Photo d'archive. Le colonel François Devigny, patron de la section des recherches de Nîmes, au fond à gauche sur la photo

La mission du colonel François Devigny se termine dans quelques jours. Celui qui est le patron de la Section de Recherches de Nîmes depuis 3 ans va occuper le même poste à la Section de recherches de Chambéry. Avant de quitter Nîmes, il revient avec Objectif Gard sur les affaires marquantes, la criminalité dans le Département et ce qui l'attend dans le grand froid savoyard. Dans quelques jours il sera en charge de l'enquête concernant Nordahl Lelandais et la disparition du caporal Noyer. Il s'occupera aussi de l'énigmatique et non résolue tuerie de Chevaline, l'un des plus grands mystères criminels Français des 50 dernières années.
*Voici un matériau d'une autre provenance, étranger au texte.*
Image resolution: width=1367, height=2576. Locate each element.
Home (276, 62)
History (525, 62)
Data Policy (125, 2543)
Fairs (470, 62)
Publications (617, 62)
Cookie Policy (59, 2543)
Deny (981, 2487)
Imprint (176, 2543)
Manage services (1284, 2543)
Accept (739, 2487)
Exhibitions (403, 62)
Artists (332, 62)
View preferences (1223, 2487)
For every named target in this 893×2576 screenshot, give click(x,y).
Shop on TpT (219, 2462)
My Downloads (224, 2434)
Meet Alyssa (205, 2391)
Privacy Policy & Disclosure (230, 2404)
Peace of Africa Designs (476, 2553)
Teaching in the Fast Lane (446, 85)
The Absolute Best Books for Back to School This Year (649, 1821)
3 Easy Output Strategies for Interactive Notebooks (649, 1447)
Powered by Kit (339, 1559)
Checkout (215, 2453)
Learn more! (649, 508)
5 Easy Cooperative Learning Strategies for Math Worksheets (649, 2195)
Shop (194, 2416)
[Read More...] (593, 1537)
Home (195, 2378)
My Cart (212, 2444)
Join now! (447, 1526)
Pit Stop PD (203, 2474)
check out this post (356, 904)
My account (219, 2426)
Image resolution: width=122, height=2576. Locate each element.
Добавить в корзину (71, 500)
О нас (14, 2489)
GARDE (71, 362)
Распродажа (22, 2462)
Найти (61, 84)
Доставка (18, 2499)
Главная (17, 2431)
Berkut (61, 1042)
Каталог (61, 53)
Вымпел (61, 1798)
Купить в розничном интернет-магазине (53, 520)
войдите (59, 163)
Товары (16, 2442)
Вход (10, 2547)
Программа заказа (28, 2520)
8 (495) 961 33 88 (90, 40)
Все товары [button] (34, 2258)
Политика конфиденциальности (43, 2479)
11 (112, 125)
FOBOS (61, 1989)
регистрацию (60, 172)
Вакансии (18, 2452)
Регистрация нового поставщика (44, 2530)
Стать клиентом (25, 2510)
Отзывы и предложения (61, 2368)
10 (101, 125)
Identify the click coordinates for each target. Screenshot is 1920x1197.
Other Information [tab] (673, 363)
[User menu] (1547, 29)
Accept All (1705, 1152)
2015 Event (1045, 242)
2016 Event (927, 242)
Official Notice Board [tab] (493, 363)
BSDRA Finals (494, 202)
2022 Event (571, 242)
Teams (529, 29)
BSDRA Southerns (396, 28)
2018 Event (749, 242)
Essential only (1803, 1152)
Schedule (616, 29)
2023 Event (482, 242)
Y a -t-il une spécificité de la criminalité dans le Gard ?

François Devigny : Il y a une criminalité qui n'est pas très organisée, contrairement à la région parisienne où j'étais en fonction avant de venir ici. À Versailles, il y avait de grosses équipes structurées. Mais par contre dans le Gard il y a un très gros niveau de violence et de bêtises... Des affaires disproportionnées par rapport à ce qu'ils dérobent.

Des dossiers de violences vous ont particulièrement marqué ?

Une affaire récente sur la commune de Saint-Siffret avec une tentative de meurtre sur une vieille dame très grièvement blessée. L'agression de la joggeuse de Vergèze en 2016 ou encore les meurtres, dans des conditions horribles, d'un artisan à Massillargues-Attuech ou d'un octogénaire chez lui à Bessèges. Je pense aussi encore souvent à un dossier de vol à domicile avec des mutilations et des actes de torture sur un gamin de 12 ans.

Toutes ces affaires ont été résolues par la section de recherches de Nîmes ?

Tous les homicides sont sortis et c'est un soulagement de partir dans de telles conditions. J'ai bénéficié d'une équipe remarquable à la SR de Nîmes, capable de travailler en permanence pendant plusieurs jours pour élucider une affaire. Pour certaines d'entre-elles, il faut encore faire des investigations, mais une ou des personnes sont mises en examen dans chaque dossier.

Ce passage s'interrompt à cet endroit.